→ WHAT IS BEING ASKED
Copy the items below verbatim, from the line with "Click the search icon in Medicine field" up to and including the line with "should pyautogui.click(x=504, y=14).".

+++ RECORD EXCERPTS +++

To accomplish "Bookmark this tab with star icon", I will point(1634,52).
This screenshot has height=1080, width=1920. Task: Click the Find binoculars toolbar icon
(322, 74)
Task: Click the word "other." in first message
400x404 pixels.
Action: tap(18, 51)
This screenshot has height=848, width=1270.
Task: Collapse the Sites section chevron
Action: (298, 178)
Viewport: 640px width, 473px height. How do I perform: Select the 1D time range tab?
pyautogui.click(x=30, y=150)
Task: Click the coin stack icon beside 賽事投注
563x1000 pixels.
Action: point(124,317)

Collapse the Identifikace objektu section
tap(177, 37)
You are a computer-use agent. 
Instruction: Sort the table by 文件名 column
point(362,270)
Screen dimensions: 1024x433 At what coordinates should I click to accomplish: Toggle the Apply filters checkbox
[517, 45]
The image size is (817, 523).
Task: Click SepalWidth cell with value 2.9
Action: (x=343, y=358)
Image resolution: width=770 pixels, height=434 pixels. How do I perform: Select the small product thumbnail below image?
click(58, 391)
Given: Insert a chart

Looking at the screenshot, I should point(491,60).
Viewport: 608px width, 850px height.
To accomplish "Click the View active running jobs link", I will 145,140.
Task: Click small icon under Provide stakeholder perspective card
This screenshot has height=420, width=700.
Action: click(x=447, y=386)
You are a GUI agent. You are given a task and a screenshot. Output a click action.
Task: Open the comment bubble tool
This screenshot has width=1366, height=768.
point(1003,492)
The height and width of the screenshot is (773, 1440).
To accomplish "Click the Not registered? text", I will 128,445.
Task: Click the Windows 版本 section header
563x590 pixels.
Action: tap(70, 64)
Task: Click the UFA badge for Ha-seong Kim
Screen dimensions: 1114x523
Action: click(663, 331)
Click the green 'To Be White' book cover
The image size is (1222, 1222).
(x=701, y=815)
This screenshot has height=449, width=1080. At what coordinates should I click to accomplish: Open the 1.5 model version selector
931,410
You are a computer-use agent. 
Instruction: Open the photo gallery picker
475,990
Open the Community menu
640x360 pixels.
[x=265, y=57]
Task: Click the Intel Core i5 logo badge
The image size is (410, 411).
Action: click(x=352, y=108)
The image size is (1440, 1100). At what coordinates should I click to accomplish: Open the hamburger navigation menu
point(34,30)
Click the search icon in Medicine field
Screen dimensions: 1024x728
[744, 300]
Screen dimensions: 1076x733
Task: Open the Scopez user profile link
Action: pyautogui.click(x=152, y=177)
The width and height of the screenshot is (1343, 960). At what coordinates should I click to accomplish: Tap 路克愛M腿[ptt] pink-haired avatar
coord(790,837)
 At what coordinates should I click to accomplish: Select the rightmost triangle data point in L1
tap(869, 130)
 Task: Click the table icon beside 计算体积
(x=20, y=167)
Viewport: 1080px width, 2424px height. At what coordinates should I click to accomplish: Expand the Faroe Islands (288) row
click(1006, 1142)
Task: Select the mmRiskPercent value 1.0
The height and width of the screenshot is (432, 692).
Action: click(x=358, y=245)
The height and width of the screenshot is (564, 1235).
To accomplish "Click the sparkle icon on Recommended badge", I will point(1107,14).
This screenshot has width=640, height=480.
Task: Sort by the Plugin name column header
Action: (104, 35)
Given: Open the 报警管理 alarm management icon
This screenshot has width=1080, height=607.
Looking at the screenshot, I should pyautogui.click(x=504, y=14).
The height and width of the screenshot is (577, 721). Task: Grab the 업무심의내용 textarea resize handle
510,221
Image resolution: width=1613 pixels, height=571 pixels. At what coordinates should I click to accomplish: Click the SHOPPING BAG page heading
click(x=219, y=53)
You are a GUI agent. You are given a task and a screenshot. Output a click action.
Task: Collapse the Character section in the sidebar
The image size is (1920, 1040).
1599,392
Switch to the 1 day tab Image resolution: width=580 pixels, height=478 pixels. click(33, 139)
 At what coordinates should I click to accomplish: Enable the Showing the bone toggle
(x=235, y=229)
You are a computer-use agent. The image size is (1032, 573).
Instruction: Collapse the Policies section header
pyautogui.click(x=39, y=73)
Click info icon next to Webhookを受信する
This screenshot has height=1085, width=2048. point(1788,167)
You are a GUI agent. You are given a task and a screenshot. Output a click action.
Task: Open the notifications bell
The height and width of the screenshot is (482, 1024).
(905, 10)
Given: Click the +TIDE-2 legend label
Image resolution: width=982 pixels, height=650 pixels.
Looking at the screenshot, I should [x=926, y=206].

+++

→ EXERCISE SOLUTION
Click the search icon in Medicine field
Screen dimensions: 1024x728
[744, 300]
Screen dimensions: 1076x733
Task: Open the Scopez user profile link
Action: pyautogui.click(x=152, y=177)
The width and height of the screenshot is (1343, 960). At what coordinates should I click to accomplish: Tap 路克愛M腿[ptt] pink-haired avatar
coord(790,837)
 At what coordinates should I click to accomplish: Select the rightmost triangle data point in L1
tap(869, 130)
 Task: Click the table icon beside 计算体积
(x=20, y=167)
Viewport: 1080px width, 2424px height. At what coordinates should I click to accomplish: Expand the Faroe Islands (288) row
click(1006, 1142)
Task: Select the mmRiskPercent value 1.0
The height and width of the screenshot is (432, 692).
Action: click(x=358, y=245)
The height and width of the screenshot is (564, 1235).
To accomplish "Click the sparkle icon on Recommended badge", I will point(1107,14).
This screenshot has width=640, height=480.
Task: Sort by the Plugin name column header
Action: (104, 35)
Given: Open the 报警管理 alarm management icon
This screenshot has width=1080, height=607.
Looking at the screenshot, I should pyautogui.click(x=504, y=14).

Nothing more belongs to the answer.